Alexander Torshin, the deputy governor of Russia’s central bank in Moscow, was caught by Spanish organized crime authorities on wiretaps obtained during a May 2016 meeting with the National Rifle Association, in a conversation that led to a meeting between Mr. Torshin and Donald Trump’s son Don Jr. later that month.
If a statement involving the NRA and Russia sounds familiar to you, it could be because Maria Butina, Torshin’s assistant at the time he was caught on the wiretaps, has just been indicted for exactly the same activities — namely, that she “and others known and unknown to the grand jury…knowingly did combine, conspire, confederate, and agree together and with each other to commit an offense against the United States.”
In fact, Butina just had her request to appear in court in civilian clothes — as opposed to a prison jumpsuit — summarily denied by a judge on Wednesday, due to having filed the request less than an hour in advance of the proceedings.
But regardless of what happens to Ms. Butina in the proceedings to determine whether or not she is a Russian spy, it’s those wiretaps that have people inside Trump’s inner circle worried, and with good reason. The Spanish prosecutor who produced the tapes, José Grinda, told a gathering at the Hudson Institute that audio copies and transcripts of the wiretaps his team obtained have already been transferred to the FBI here in the United States.

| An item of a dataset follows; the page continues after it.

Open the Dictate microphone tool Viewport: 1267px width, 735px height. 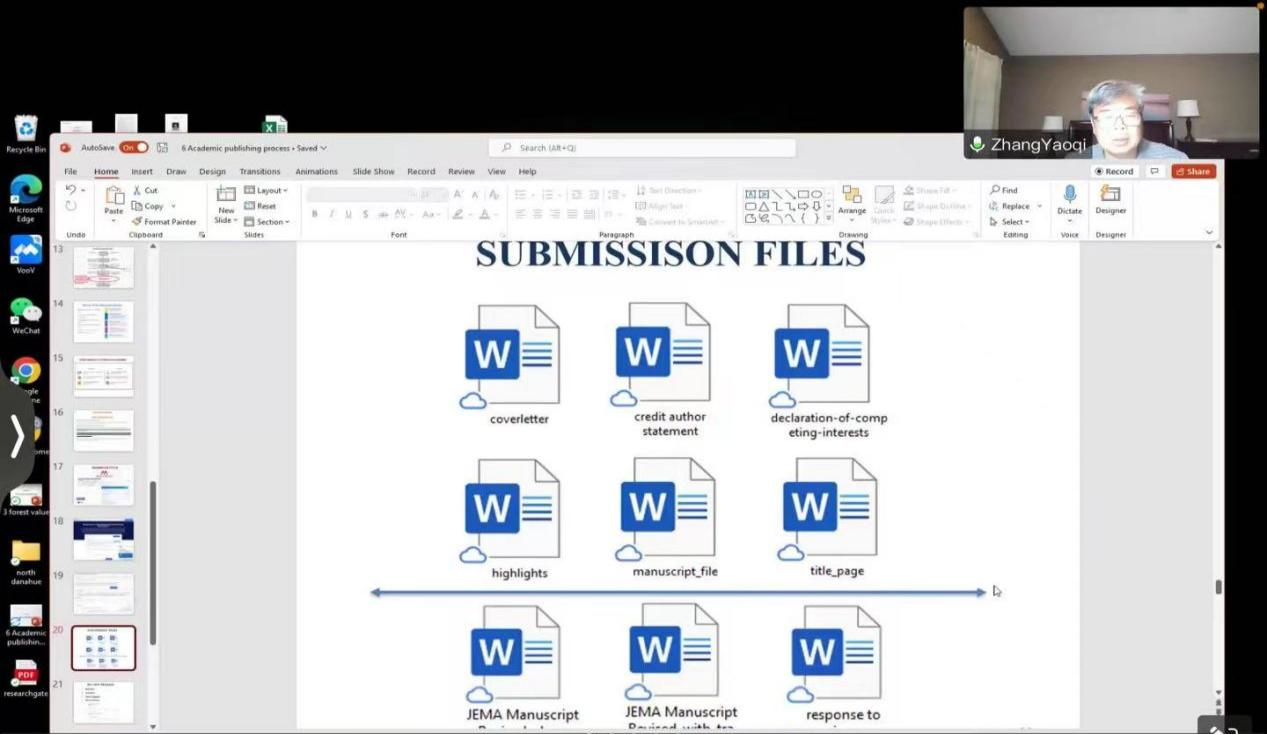(x=1069, y=194)
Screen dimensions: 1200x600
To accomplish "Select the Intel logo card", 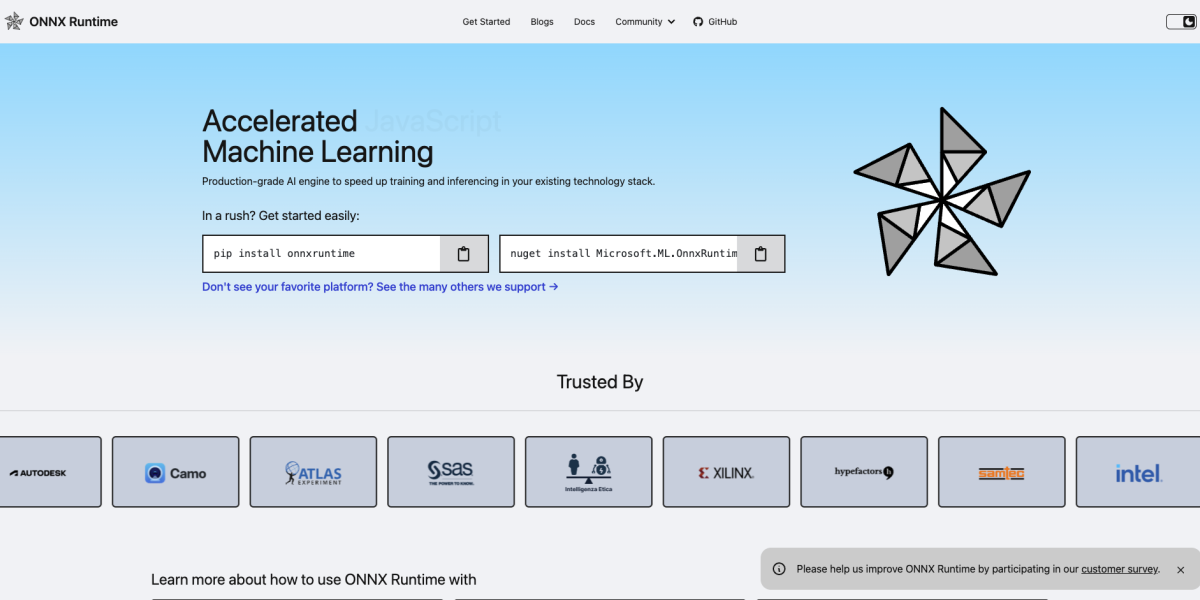I will click(1138, 472).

Asked directly whether he was concerned about the conversations between Alexander Torshin and Donald Trump, Jr. that came from the arrangements made on the tapes, Mr. Grinda was succinct:
Mr. Trump’s son should be concerned.”
Today’s proceedings with Maria Butina may produce an outcome for Trump Junior, in fact, that seems even less favorable than simply being implicated in a wiretap. Butina likely knows much more than what was picked up in the covert recordings, and knowing where the skeletons are buried is a powerful bit of leverage for someone who may soon be designated a spy.